Doctoral Student in Asian Languages and Cultures & Anthropology
About
Current Research Interests:
I am a PhD researcher working on Tai-centered Buddhist worlds across southwest China and mainland Southeast Asia. My research brings together philological engagement with Buddhist manuscripts and ritual texts and anthropological approaches to lived religious practice. I am particularly interested in how religious life is shaped through the circulation of texts, the performance of ritual, and the negotiation of authority in multilingual and multi-ethnic contexts.
My work examines how Buddhist texts and writing practices move across Tai and neighboring linguistic worlds through translation, script use, and manuscript culture. In some circumstances, I approach Tai not simply as a vernacular tradition but as a regional medium through which Buddhist knowledge and ritual authority circulate.
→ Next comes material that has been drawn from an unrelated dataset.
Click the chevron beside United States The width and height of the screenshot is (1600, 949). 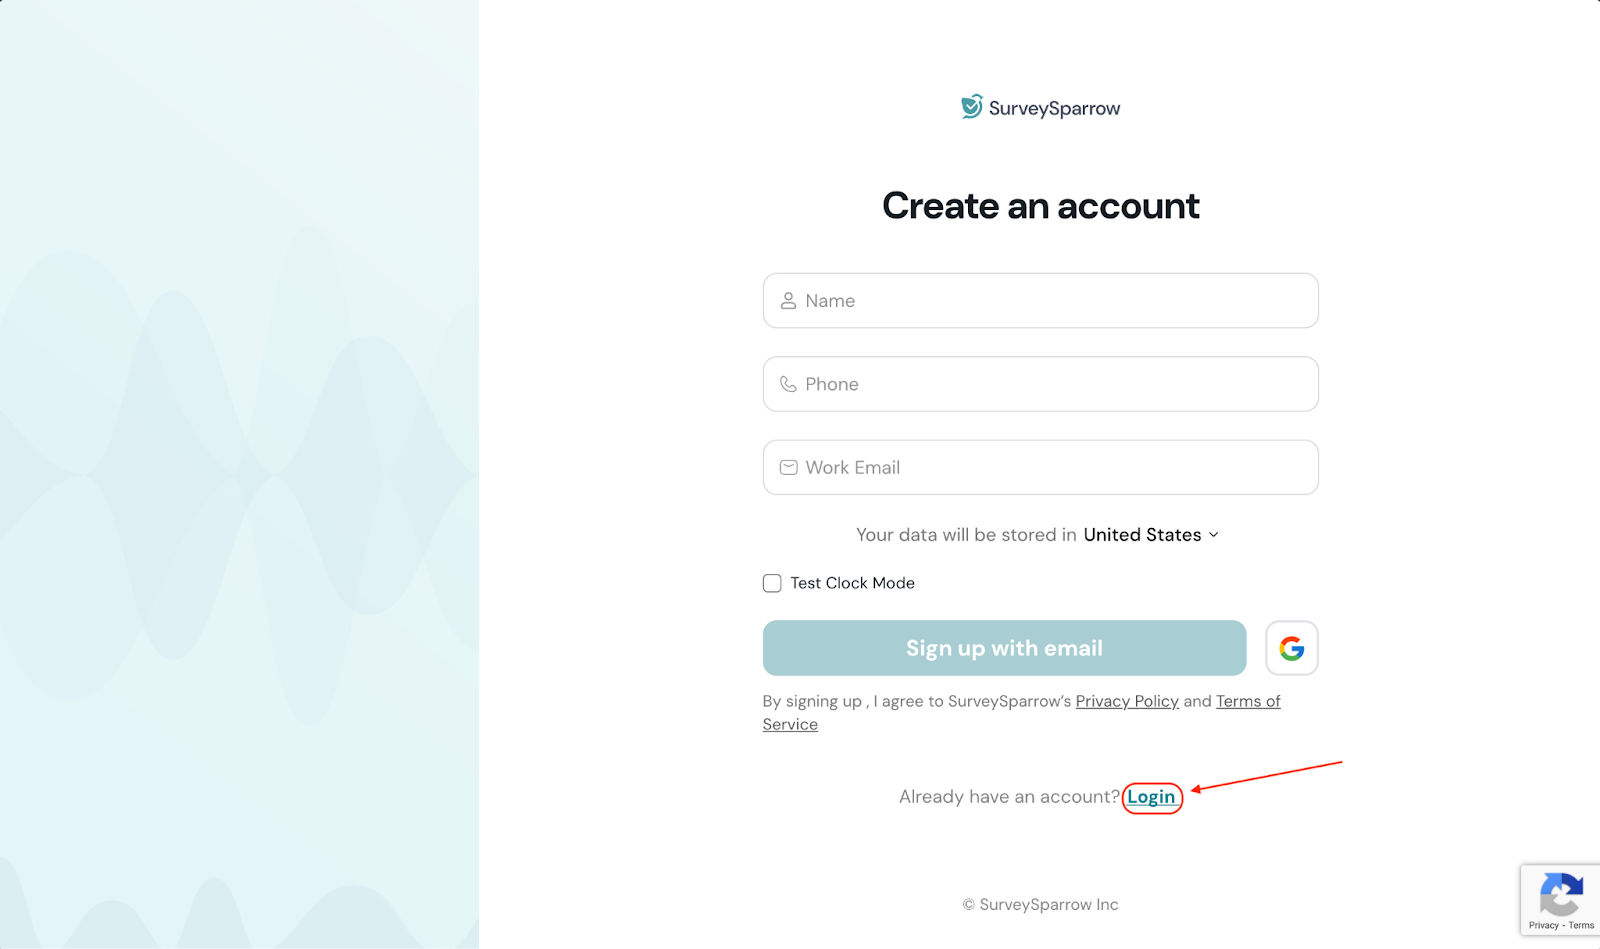(x=1214, y=535)
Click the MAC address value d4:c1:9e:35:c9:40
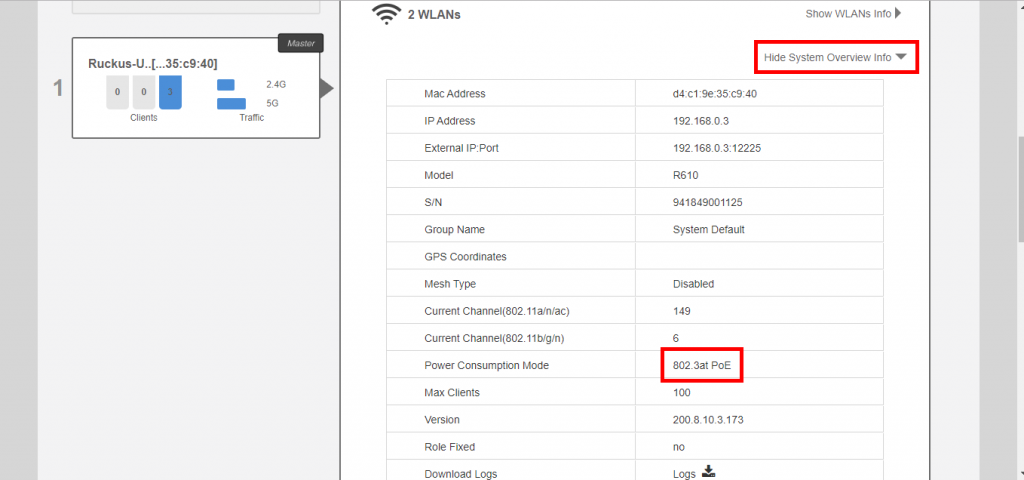This screenshot has width=1024, height=480. point(714,94)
I also study Buddhist ritual practices—especially recitations and life-extension or healing rites—by reading ritual texts alongside ethnographic observation to explore how textual prescriptions are activated and reinterpreted in lived contexts.
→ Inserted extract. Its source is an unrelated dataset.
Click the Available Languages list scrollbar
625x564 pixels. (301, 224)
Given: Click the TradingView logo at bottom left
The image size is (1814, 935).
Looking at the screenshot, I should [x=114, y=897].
Methodologically, I combine close reading of Buddhist manuscripts with ethnographic fieldwork, working with sources in Thai, Pāli, Khmer, Lao, and Chinese, and attending to regional scripts as media of Buddhist transmission. This interdisciplinary orientation is formalized through a Student-Initiated Doctoral Program jointly based in Asian Languages and Cultures and Anthropology.
Languages:
Thai, Khmer, Pāli, Lao, Sanskrit, Chinese (Mandarin, Wu, and Classical Chinese), and Japanese.